Most NSOutlineView examples I have seen are not that helpful since you spend time trying to figure out how the data model behind the example works rather than seeing how to use the framework itself. Yes, the data model is critical, however if you don’t understand the framework then you won’t be able to write a controller to feed the view or the model…
So. I have tried instead to get started by boiling this all down to the simplest possible configuration.
Before the Memory Leak Police get on to me, the below is not written for memory management beauty but rather to demonstrate the framework; so, the reader is left to figure out the releases. I know I generate lots of objects…and also that I violate MVC….
But, can you make it simpler than this..?
Power up Interface Builder, drop an NSOutlineView into a window, hook up the delegates and outlets like you would for NSTableView. That’s it.
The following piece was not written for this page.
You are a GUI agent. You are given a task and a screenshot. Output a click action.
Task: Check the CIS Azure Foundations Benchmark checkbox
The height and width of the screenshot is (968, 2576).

Here is what’s going on in the code.
In Method#1, I hard-wire the code to return that every node has 3 children. You can see that in the output below if you look under the nodes that have been expanded. You could put here any integer or function that returns one.
In Method#2, you have to return a pointer to a unique object for each of the children that you declared in #1. Normally you would ferret around in your data model to find the right object. Here I just generate a new empty object each time and return a pointer to it.
In Method#3 I hard wire-in that every node is expandable.
Finally in Method#4, I demonstrate a point from the last blog entry. You return the data that you want displayed according to with the object you returned from Method#2.

This data can be from within the Method#2 object itself or it can be something completely different, perhaps even completely unrelated to the Method#2 object. For example, you could just return the word “Hello” and have it appear at every node on the view.
I chose to get the address of the Method#2 object (also demonstrating that each object in the tree is unique) and to concat that with some text.